後半はチャイコフスキーの悲愴。もう何の説明も要らない名曲中の名曲。ラザレフさんが果たしてどのように料理するか楽しみです。

 

第1楽章、ラザレフさん、会場が全く無音になるのを待ってから、聴こえるか聴こえないかくらいの最弱音で始めました。始めの方の弦の掛け合いの音楽。私は弦の知識は全くないですが、ラザレフさんが指揮の時は、弦の音の、何と言うか、粒立ちが違うような気がします。木管が交互に吹いていくシーンがありますが、音の質感や他との繋ぎが見事!ファミレシラファラレーシラー♪最初の盛り上がりは比較的速めのテンポですが、これであっさり感や物足りなさを感じさせず、十分な情感を湛えていると感じさせるところがラザレフ&日フィルの素晴らしさです。クラリネットが落ちて行き、激情の音楽が始まる場面。クラリネットの後、少し間を取ってからジャン!と始まる演奏が多いように思いますが、ラザレフさん、クラリネットが落ち切る前からジャン!と始まり、悲劇の突然の到来をあざやかに描きます。本当に目が離せない指揮!

 

その激情の音楽。日フィルが最速の演奏で、かつ鳴らす鳴らす、迫力ありまくりです!途中、ティンパニが乾坤一擲のもの凄い一発を叩きました!そして、静まると今度は永遠にも感じられそうな長い沈黙。ラザレフさん、自由自在ですね。そして、再び長調が帰ってきてからの魔法のようなグリッサンド!ここでツツーっと涙が…。悲愴、もちろん名曲ですが、涙までしたのは初めてかも知れません…。

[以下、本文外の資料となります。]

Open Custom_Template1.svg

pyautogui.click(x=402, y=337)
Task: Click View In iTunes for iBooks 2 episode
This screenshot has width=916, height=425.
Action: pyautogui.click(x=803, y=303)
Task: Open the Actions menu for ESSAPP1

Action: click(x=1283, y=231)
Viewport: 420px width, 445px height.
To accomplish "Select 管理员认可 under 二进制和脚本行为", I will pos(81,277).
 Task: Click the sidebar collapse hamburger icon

最後はこれまでの速い展開から一転ゆっくりの懐かしい響きの弦のピィツィカートで降りて行きました。この素晴らしい第1楽章が終わった時点で、心の中でブラヴォーを叫んでいました。

 

第2楽章は比較的穏当で優雅な演奏。でも、途中、意外なところでフォルテが入ったりして、やっぱりラザレフさん、一筋縄ではいかない演奏です。第3楽章はラザレフさんらしい豪快な演奏で、音圧がもの凄く迫力満点です!日フィルはピタピタっと決まってお見事でした!

 

第4楽章も比較的速めの展開。でも、あっさりとして感傷度合いが薄いということはなく、しっかりと鳴らして、悲しみの情感はグイグイと来ます。どうしてそう聴こえるのでしょうか?一瞬フワッと長調になるところは少し溜めて、ラザレフさん、本当にこの曲の魅力をよく伝えます。最後は弦が消え行っても指による指揮の動きを止めず、1分くらい経ってから、手を胸に当てて静かに終わりました。チャイコフスキーへの鎮魂の想いを消えゆく音に託していたかのような、印象的なラストでした。

 

 

アンコールはチャイコフスキーのモーツァルティアーナ第3曲「祈り」。悲愴の後のアンコールは、今後はもうこれしか考えられないのではないか?と思われるほど、祈りに満ちたピタッとはまる曲。ラザレフさん、さすがの選曲でした!

 

 

終演後、観客のみなさん、大きな拍手で盛り上がっていましたね!台風が近づいて雨もだんだん激しくなる中でしたが、この素晴らしい演奏だったら、どんな暴風雨でも、どんなにずぶ濡れになろうが、もちろん駆け付けます。9月のパーヴォ・ヤルヴィさんの比較的マイナーな曲を集めたロシア・プロも粋なコンサートで大好きでしたが、ラザレフさんのど真ん中ストレートの今回のコンサート、いつもながらではありますが、素晴らし過ぎました!秋のラザレフ劇場はまだ続きます。